Nos últimos anos, a agenda feminista tem destacado a questão da participação política da mulher. Cada vez mais, os espaços de debate abordam o tema, e deputadas e vereadoras colocam o assunto em pauta. Contudo, por mais que o avanço das discussões feministas traga efeitos positivos, sua influência ainda não pode ser sentida com muita intensidade. Isso porque, segundo Françolin, as discussões sobre a equidade de direitos entre os gêneros ainda não adentraram o campo jurídico para estabelecer mudanças na legislação.

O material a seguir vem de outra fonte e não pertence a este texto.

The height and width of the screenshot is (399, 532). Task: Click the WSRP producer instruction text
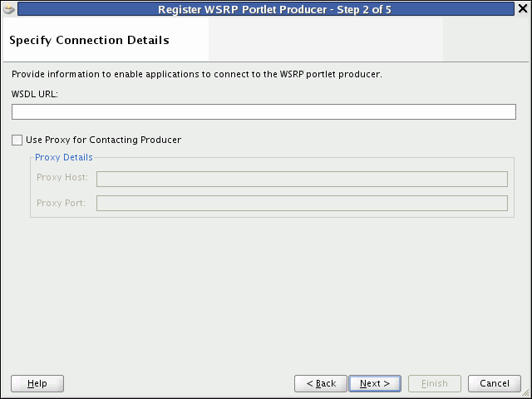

O impacto na consciência da população é um avanço, porém, a política continua estagnada quando pensamos na participação feminina. “A consciência sem o acesso a oportunidades não traz resultados na prática”, pontua. Por isso, a eficácia das chamadas “cotas de gênero”, criadas em 1995, está sempre presente nas discussões sobre o tema.

As cotas de gênero

Idealizadas com o objetivo de aumentar a participação parlamentar feminina, as cotas estabelecem um número mínimo de candidatura feminina e outras regras a serem seguidas pelos partidos, em termos de propagandas eleitorais e de destinação de verbas.


Segundo Kufa, elas são um importante instrumento tendo em vista que os direitos eleitorais das mulheres foram alcançados há muito pouco tempo. Desta forma, a política foi criada e se estabeleceu como um ambiente masculino, e é preciso que a legislação incentive as mulheres neste movimento participativo.

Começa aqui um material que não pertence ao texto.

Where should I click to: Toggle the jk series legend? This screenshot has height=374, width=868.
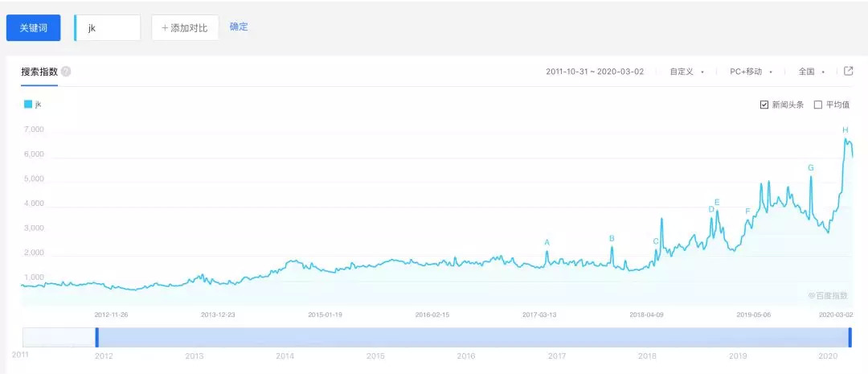[33, 104]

Por outro lado, Françolin destaca que, se as cotas geraram efeitos positivos em termos de candidaturas – em 2016, por exemplo, o número de candidatas ultrapassou a marca de 30% no Brasil –, os resultados das eleições não acompanham essa melhora: menos da metade das candidatas foram eleitas. “O problema é que elas [as cotas] só valem para o momento do registro das listas de candidatura”, explica.

Assim, a obrigatoriedade de 30% de mulheres em cada partido ou coligação muitas vezes não é cumprida. Afinal, até o momento das eleições, boa parte das candidatas já abandonou o pleito. Como os órgãos julgadores entendem que este fenômeno não é de responsabilidade dos partidos, estes não são punidos e a lei não é cumprida.

Enquanto isso continua a se repetir, o processo cai em um círculo vicioso, no qual a baixa representatividade feminina impacta na forma como as mulheres enxergam suas possibilidades na política. “Hoje em dia uma menina pode pensar em ser presidente porque nós já tivemos uma presidente mulher”, exemplifica Karina Kufa, ao elucidar como as cotas ainda podem influenciar mais meninas ao longo dos próximos anos.

Possíveis soluções

As porcentagens e as estatísticas não são os únicos problemas a serem superados. Ainda hoje, as mulheres não conseguem ter tanta notoriedade qualitativa na política brasileira. A quantidade de senadoras, por exemplo, que se destacam na atividade parlamentar é menor do que o número de homens que conseguem evidência em seus trabalhos.

Resultado de um senso sexista, elas precisam se esforçar mais para ganhar destaque na atividade parlamentar. Por isso, Kufa acredita que a formação política feminina é essencial para que as mulheres não só cheguem em maior número aos cargos políticos, mas que também possam ter garantia de que suas vozes serão escutadas.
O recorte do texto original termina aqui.